Es war ein trüber Tag auf See. Schon vor Stunden war es hell geworden, die Sonne hatte sich trotzdem noch nicht blicken lassen. Sie verbarg ihr wärmendes Antlitz hinter einer dicken Wolkendecke. Dazu kam, dass man kaum vom Bug zum Heck und umgekehrt sehen konnte, denn es lag dichter Nebel über den Wassern.
»Holt noch ein Segel ein!«, befahl der Kapitän der Mannschaft. »Ich will nicht, dass wir auf ein Riff stoßen. Diese Gegend ist nicht ungefährlich.«
Das Handelsschiff wurde langsamer. Beinahe lautlos glitt es durch das Meer. Der Steuermann verließ sich bei seiner Arbeit komplett auf einen Matrosen, der auf dem Klüvermasten saß und nach Hindernissen Ausschau hielt.

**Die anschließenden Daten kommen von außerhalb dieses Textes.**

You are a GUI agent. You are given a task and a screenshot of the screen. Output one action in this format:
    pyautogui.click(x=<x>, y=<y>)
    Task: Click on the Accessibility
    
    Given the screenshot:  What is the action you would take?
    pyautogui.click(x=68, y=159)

»Schiff voraus!«, rief dieser, als er einen Schatten im Nebel entdeckte. »Nach Backbord ausweichen!«
Der Steuermann riss das Steuerrad herum, die flatterten kurz im Wind, bevor sie sich auf der anderen Seite des Schiffes wieder strafften. Wenige Augenblicke verschwand alle Farbe aus dem Gesicht des Matrosen. Er begann am ganzen Körper zu zittern, denn er wusste, dass es nur noch Minuten bis zum Angriff dauern konnte. »Piraten!«
Der Kapitän schob den Steuermann zur Seite. Hektisch riss er das Steuer herum. Es war allerdings bereits zu spät. In nur wenigen Metern Entfernung holten sie auf. Entgegen aller düsteren Erwartungen blieb es merkwürdig ruhig.
Der Kapitän verließ die Brücke, stellte sich an die Reling und versuchte, im Nebel etwas zu erkennen. Als der die Piraten sah, fielen ihm beinahe die Augen aus ihren Höhlen. Die Männer saßen ausnahmslos zitternd auf dem Boden und hielten sich gegenseitig fest.
Der Kapitän lachte. »Was ist denn bei euch los? Habt ihr etwa ein Gespenst oder ein Seemonster gesehen?«
Einer der Piraten sah kurz auf, schüttelte den Kopf und zeigte auf die Piratenflagge. Die an der Spitze des Hauptmastes wehte. Darauf waren, wie es jeder Seemann kannte, ein Totenschädel und zwei gekreuzte Schenkelknochen.
»Der Tod wacht über uns und droht, die ganze Mannschaft auszulöschen. Wir fürchten uns vor dem Knochenmann.«
Der Kapitän schüttelte den Kopf. So seltsame Piraten hatte er auch noch nicht erlebt. Er ließ mehrere Seite zum anderen Schiff werfen, ließ seines längsseits steuern und führte die Piraten an Bord. Die erleichterten Männer ließen sich widerstandslos in einer Zelle einsperren. So einfach hatten sich Freibeuter noch nie dingfest machen lassen.